If a line in the records below contains the word "search", copy it.

··· Data for analysis

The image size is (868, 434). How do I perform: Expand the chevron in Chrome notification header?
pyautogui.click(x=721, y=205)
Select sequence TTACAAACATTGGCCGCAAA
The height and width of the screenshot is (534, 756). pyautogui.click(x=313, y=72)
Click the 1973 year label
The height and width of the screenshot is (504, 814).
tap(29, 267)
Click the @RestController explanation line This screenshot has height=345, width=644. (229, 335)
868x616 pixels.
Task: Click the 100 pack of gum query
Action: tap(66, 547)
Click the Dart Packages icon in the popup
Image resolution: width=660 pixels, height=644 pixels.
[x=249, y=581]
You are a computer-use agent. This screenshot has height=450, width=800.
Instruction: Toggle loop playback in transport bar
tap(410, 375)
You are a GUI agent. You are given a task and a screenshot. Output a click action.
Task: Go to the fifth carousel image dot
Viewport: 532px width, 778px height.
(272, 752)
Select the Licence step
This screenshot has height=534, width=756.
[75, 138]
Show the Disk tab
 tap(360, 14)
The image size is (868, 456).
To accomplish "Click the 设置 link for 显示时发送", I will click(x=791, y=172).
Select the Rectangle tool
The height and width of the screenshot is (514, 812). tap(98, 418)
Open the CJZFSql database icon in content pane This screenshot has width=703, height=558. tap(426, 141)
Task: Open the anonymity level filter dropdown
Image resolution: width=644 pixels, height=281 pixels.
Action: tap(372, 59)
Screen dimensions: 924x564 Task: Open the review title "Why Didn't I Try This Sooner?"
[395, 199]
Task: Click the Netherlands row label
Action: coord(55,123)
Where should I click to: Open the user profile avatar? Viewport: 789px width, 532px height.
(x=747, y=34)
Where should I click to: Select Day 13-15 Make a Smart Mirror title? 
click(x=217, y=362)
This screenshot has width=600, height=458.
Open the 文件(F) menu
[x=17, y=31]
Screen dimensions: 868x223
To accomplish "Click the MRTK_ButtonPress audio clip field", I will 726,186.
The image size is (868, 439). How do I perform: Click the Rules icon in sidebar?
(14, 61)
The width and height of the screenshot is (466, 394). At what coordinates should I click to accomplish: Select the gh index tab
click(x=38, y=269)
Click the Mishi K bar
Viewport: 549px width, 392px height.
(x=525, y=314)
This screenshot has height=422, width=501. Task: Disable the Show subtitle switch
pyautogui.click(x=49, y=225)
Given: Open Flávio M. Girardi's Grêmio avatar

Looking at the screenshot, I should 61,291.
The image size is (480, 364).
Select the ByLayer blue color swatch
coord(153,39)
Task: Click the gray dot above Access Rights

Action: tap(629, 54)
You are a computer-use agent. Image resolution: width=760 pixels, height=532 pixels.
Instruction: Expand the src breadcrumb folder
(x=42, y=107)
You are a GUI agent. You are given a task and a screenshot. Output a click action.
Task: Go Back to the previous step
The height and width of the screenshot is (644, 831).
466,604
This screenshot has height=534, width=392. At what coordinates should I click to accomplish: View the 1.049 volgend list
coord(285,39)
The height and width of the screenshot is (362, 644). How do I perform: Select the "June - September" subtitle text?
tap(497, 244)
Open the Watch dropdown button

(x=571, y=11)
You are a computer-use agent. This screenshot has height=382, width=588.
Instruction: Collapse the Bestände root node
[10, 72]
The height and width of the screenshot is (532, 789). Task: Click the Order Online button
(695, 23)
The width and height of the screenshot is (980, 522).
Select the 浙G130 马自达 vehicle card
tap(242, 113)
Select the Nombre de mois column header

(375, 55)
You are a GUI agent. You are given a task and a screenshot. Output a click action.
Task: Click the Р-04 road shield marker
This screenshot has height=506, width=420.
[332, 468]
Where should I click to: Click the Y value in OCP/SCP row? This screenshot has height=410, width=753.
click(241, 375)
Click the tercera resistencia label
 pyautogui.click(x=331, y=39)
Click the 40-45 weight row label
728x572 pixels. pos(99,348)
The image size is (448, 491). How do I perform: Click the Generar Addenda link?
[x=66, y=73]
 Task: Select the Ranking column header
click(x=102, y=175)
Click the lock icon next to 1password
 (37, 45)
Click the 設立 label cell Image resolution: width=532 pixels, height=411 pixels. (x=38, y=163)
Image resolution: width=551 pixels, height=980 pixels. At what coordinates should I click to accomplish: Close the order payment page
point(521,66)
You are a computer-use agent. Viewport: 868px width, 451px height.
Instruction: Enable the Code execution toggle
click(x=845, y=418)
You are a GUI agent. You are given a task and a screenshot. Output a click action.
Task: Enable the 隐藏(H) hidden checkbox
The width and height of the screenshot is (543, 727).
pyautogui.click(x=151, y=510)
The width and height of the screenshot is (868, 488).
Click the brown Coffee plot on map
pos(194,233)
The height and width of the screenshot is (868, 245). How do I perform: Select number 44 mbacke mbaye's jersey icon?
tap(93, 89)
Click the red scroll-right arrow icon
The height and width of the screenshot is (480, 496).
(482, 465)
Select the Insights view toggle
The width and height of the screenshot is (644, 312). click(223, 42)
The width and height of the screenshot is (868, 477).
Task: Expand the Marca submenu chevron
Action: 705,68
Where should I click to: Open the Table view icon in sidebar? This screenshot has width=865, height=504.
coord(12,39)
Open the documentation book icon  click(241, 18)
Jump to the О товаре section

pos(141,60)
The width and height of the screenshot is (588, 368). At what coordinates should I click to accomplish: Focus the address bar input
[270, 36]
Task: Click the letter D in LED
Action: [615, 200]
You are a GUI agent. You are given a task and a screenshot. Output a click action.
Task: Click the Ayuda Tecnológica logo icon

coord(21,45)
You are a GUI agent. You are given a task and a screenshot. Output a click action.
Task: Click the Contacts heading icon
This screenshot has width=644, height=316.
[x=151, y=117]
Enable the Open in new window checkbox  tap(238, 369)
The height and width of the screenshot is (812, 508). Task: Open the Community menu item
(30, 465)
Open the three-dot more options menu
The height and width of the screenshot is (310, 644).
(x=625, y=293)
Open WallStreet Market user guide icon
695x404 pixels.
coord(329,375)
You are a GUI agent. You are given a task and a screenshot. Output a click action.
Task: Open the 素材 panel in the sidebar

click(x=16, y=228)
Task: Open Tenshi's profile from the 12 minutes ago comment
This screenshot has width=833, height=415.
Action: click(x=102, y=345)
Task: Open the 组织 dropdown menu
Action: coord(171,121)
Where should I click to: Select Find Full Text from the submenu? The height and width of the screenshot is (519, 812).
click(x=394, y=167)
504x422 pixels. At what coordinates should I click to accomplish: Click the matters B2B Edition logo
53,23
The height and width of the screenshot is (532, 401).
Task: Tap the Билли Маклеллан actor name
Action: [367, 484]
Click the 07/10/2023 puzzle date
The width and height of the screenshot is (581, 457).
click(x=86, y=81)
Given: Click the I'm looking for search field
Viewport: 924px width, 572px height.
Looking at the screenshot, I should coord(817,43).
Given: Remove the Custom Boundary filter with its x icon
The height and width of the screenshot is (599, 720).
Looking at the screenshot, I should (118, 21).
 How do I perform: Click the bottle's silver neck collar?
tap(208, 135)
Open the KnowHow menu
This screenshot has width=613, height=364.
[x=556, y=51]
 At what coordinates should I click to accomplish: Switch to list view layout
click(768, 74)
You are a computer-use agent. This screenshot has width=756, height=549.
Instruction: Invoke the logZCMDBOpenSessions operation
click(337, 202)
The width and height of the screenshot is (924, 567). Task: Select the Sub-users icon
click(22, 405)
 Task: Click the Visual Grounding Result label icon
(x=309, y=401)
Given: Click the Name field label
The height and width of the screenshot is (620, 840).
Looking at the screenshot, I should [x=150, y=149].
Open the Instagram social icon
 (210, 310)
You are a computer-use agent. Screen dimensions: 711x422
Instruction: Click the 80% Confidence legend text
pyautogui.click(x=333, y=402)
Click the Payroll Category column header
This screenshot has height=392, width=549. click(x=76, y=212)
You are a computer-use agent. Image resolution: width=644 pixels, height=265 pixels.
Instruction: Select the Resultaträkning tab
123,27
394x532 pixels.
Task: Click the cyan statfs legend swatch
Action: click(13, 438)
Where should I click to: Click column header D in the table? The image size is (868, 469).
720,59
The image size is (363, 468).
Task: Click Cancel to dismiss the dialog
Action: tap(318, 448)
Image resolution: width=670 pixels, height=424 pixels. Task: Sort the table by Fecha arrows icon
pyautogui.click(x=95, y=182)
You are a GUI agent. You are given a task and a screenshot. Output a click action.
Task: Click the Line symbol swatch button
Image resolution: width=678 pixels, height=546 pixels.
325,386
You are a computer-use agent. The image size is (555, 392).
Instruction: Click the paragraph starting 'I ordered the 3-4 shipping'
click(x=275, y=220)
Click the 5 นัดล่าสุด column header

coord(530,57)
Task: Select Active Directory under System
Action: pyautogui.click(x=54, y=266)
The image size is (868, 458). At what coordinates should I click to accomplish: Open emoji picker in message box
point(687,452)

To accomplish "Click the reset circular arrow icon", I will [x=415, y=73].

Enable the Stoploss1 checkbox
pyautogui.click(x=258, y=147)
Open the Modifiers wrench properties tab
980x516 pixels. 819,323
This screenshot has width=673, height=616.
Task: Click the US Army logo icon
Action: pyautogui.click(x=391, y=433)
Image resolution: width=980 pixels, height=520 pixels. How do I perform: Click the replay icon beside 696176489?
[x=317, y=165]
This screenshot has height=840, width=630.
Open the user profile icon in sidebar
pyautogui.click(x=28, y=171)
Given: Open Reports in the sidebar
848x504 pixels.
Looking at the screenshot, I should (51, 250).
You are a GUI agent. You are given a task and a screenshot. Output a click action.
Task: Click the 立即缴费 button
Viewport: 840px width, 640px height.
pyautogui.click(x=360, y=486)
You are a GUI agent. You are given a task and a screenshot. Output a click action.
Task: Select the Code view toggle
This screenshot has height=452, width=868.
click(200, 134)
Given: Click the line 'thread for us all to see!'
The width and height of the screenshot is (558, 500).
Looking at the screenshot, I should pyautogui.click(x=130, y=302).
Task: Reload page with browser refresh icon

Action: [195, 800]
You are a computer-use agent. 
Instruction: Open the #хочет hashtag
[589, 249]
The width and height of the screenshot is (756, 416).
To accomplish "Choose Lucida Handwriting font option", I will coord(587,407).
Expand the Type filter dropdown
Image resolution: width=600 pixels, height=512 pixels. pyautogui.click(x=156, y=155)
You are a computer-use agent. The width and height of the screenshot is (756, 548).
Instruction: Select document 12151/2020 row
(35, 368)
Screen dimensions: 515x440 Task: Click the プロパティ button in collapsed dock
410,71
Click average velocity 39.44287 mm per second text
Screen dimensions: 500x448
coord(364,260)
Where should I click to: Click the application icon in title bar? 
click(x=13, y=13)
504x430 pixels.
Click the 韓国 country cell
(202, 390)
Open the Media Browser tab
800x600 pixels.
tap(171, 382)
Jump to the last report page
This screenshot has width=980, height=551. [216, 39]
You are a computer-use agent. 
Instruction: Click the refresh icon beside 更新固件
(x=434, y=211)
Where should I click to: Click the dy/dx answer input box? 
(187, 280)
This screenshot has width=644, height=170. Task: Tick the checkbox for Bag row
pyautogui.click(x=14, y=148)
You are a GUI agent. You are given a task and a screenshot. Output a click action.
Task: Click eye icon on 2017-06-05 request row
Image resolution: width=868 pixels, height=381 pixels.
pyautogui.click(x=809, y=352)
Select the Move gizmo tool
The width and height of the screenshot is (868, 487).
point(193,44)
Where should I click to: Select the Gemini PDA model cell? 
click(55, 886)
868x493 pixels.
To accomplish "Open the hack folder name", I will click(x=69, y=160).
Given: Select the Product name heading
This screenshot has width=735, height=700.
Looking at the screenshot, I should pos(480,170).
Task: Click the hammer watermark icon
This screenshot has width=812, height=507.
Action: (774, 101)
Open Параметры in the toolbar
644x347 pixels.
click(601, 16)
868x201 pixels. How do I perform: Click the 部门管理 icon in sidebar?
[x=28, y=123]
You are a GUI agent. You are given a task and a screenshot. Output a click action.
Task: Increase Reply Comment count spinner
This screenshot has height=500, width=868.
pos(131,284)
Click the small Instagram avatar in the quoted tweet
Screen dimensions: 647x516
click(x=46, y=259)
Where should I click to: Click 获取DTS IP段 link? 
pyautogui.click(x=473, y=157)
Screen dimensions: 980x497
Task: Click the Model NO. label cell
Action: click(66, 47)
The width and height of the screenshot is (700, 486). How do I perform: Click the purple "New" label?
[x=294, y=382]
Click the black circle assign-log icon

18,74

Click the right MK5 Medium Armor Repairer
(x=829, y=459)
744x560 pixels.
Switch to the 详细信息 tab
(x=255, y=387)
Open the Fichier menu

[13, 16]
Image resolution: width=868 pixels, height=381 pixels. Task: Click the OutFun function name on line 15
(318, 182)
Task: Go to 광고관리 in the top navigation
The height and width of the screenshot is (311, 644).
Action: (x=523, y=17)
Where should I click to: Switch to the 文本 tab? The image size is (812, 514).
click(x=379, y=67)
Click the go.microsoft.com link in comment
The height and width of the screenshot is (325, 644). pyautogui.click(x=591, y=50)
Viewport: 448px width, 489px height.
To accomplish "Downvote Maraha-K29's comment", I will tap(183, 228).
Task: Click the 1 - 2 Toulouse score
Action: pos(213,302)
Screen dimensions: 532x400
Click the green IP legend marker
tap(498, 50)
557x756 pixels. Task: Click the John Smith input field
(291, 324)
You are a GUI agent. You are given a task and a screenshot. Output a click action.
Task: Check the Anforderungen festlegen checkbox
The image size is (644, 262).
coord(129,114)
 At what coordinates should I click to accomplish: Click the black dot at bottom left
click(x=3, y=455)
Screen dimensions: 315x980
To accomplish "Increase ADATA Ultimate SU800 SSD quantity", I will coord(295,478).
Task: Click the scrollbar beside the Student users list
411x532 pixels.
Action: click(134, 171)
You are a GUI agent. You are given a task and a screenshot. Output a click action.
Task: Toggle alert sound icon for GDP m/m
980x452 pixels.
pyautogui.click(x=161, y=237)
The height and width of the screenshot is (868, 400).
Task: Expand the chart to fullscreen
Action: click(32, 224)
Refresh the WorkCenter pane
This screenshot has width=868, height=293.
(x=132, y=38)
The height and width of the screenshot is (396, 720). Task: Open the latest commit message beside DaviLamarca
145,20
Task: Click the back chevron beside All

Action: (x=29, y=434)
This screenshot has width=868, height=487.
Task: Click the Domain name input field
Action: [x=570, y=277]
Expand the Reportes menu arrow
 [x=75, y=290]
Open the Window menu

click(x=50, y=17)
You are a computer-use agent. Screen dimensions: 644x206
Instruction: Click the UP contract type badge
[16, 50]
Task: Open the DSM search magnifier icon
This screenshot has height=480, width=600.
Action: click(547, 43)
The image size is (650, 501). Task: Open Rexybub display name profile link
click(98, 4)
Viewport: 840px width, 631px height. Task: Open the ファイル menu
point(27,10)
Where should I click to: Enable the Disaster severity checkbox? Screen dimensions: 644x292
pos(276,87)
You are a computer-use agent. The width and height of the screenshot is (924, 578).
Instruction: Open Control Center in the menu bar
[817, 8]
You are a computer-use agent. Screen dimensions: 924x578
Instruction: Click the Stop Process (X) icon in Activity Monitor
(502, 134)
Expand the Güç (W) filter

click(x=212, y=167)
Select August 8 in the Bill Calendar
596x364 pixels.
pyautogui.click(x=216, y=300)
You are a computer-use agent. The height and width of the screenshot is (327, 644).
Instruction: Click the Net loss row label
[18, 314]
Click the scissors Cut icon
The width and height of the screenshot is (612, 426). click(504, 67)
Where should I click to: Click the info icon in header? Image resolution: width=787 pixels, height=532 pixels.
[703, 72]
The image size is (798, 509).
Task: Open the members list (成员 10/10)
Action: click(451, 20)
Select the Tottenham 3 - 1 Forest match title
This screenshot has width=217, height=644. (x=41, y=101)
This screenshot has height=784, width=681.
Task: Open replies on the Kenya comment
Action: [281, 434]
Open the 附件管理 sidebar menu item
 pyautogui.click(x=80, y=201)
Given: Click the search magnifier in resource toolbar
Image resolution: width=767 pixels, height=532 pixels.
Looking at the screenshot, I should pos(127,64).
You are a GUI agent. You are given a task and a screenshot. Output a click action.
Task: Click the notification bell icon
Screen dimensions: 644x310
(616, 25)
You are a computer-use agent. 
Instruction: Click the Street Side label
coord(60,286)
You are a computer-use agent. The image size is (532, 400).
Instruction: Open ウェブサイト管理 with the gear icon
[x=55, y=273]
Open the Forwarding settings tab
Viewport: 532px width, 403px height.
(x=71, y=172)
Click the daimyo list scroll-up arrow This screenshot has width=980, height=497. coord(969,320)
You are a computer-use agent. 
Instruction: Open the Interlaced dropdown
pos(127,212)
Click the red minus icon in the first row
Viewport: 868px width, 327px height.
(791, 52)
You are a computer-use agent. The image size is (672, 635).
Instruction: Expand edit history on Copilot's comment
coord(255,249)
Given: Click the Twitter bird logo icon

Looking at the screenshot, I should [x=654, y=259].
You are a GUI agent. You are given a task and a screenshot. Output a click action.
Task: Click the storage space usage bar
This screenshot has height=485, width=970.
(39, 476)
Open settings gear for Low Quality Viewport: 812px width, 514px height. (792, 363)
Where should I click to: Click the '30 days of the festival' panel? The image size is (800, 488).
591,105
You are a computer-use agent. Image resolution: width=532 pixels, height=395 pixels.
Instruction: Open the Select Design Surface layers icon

······

Answer to this problem:
Given: Click the I'm looking for search field
Task: Open the DSM search magnifier icon
Given: Click the search magnifier in resource toolbar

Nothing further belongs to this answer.